Rockne’s Remains & Ash Apartments | 4M #137
Welcome to the hundred-and-thirty-seventh edition of Morticians’ Monday Morning Mashup, 4M #137, where we’ll serve up bite-sized, easily-digestible nuggets of the deathcare news you need to crush conversations in the week ahead. Bon appetit!
Special delivery
An Arkansas woman pleaded guilty to transporting stolen body parts across state lines and mail fraud last week for selling 24 boxes of stolen body parts to a Pennsylvania man for nearly $11,000. While working for a mortuary services provider in 2021 and 2022, Candace Scott stole human body parts and fetal remains that had been donated and subsequently studied by medical school students. Scott could face up to 20 years imprisonment and fines of $250,000 when she is sentenced.
Cemetery stories
A new exhibit opening this week in New York “posits the institution of the rural cemetery as a social center with a living ecosystem – a place for scenic respite.” Dubbed “Everybody’s Going to be There! The American Rural Cemetery Movement,” the project will feature a “wide variety of fine wildlife art, maps, memorial art, natural animal and geological specimens, mourning jewelry and stationery, and cemetery tourism ephemera of the 19th century.” Several cemeteries and cemetery groups are sponsors of the exhibit, which will be on display through the 2025 season at the Genesee Country Village & Museum’s John L. Wehle Gallery.

=== DATA SHOWN ===
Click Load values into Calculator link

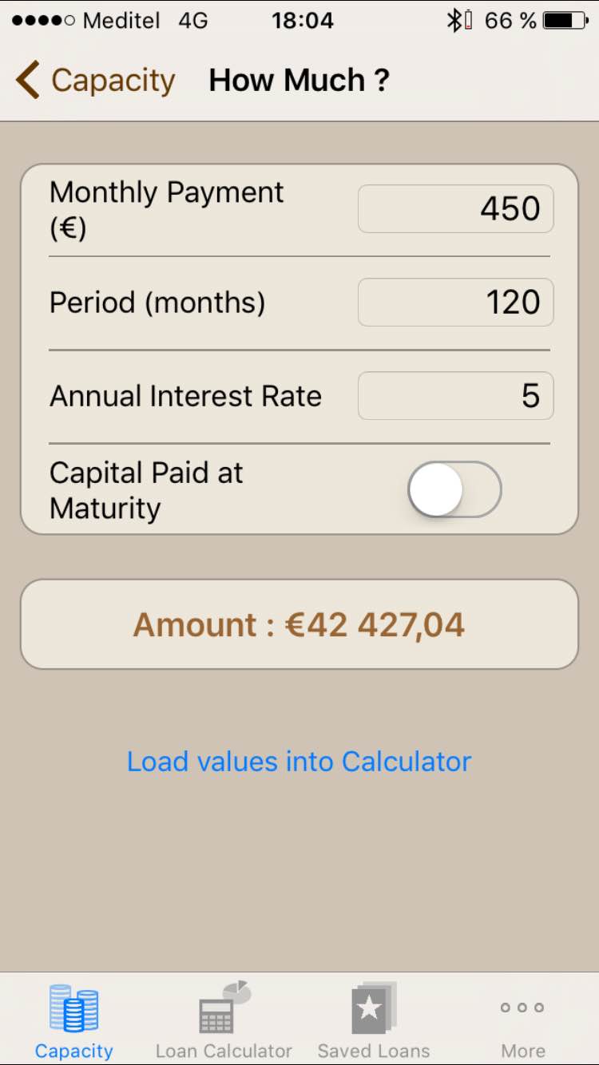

=== DESCRIPTION OF THE TASK ===
Carry on the deathcare news roundup at the top of the page, picking up right after its final sentence.

=== TASK ANSWER ===
Scam alert
A deathcare scam is sweeping the UK, but like most terrible things, it’s probably only a matter of time that it hits the states. A funeral director in Ireland has shared that someone is contacting bereaved families via fake Facebook pages asking for payment to livestream funeral services. According to the director, many families have provided their credit card information, but have not received any services in return.
On the move
Although he died nearly 100 years ago, football legend Knute Rockne is still making news. Last week descendents of the man who is credited with popularizing the forward pass decided to relocate the remains of Rockne and his wife, son, and grandson to a new cemetery — on the grounds of his alma mater and the school where he became a coaching phenom, the University of Notre Dame. According to reports, when Rockne died in a plane crash in 1931, his family chose an off-campus cemetery as his final resting place because they were promised perpetual care — something that, at the time, did not exist in the Notre Dame cemetery, which dates back to 1843. Since then, that cemetery has come under the care of the university, which is carefully and respectfully maintaining the site. While the bodies have been reinterred, the family has not decided whether to transfer the original gravestones to the new location.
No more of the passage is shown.